Le 1er août 2024, le ministère du Logement et de l’Aménagement du territoire a envisagé d’accorder un bail industriel de 60 ans à l’AMB afin que ce dernier puisse demander un permis de construire et d’occupation des sols pour commencer la construction d’ouvrages complémentaires sur site, à savoir une cantine, un nouveau bureau et des poteaux de portail électriques. En septembre 2024, le titre de propriété n’était toujours pas formalisé. Le contrat pour des travaux supplémentaires au NWM a donc été maintenu en suspens.
Le 29 mars 2023, l’AMB a attribué le contrat pour la construction d’une station d’épuration des eaux usées (STP) à une entreprise pour un montant de Rs 25 158 751. Cependant, lors de l’exécution du projet, il a été constaté qu’aucune disposition n’était prévue dans le dossier d’appel d’offres pour des travaux de câblage électrique afin d’alimenter l’équipement en électricité. Par conséquent, des fonds supplémentaires ont dû être alloués aux travaux de câblage de l’équipement STP.
Le 6 juin 2024, l’AMB a demandé des fonds supplémentaires à hauteur de Rs 2,5 millions pour l’achèvement des travaux supplémentaires, mais les fonds n’ont pas été mis à disposition.
D’autre part, non seulement le nombre de parkings prévu est nettement insuffisant mais une partie de l’espace parking est utilisée pour la vente aux enchères des fruits. Ce qui complique la situation et donne lieu à des embouteillages à l’entrée du BWM.
Par ailleurs, il n’y a pas de système d’élimination des déchets approprié. Des légumes pourris étaient empilés dans un coin de l’enceinte, ce qui provoque des odeurs nauséabondes. Le bureau de l’audit a fait une série de recommandations pour remédier à la situation.
Par ailleurs, le rapport de l’Audit a constaté une baisse dans la production de poussins au Poultry Breeding Centre (PBC).
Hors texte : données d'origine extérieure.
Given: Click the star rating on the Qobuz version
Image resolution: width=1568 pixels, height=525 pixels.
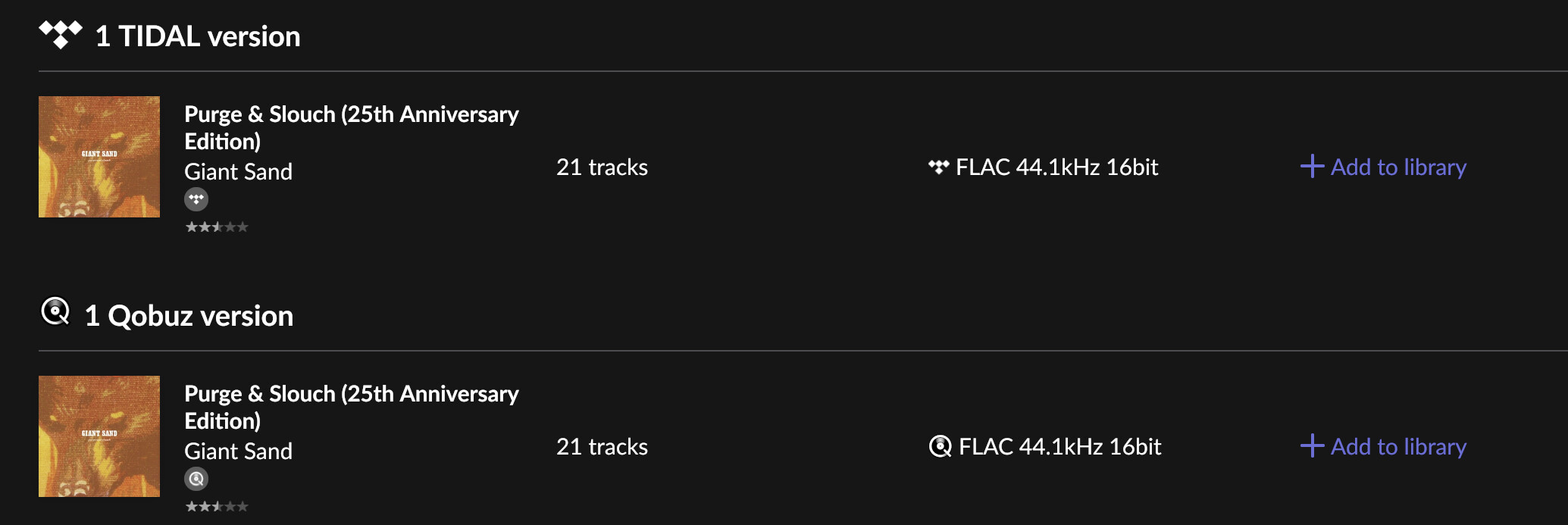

En fait, il y a eu une baisse de 54 % des œufs destinés aux couveuses. Le volume de vente des unités de poulets est passé de 252 307 en 2022-2023 à 118 346 en 2023-2024, soit une baisse de 53%.
L’année dernière, en raison de la présence de la salmonelle, la production des poussins ainsi que la vente des poussins ont été interrompues. Les volailles ont été incinérées alors que quelque 58 422 œufs ont été détruits. Le rapport a souligné que l’officier responsable de PBC n’avait pas de plan de biosécurité et d’entretien à jour.
Le rapport de performance du ministère de l’Agro-Industrie et de la sécurité alimentaire pour l’année financière 2023-2024 n’avait pas été soumis au terme du délai de 31 octobre 2014. De plus, les rapports financiers de pas moins de sept corps para étatiques tombant sous la responsabilité du ministère n’ont pas été soumis au bureau de l’Audit pour les besoins du présent exercice.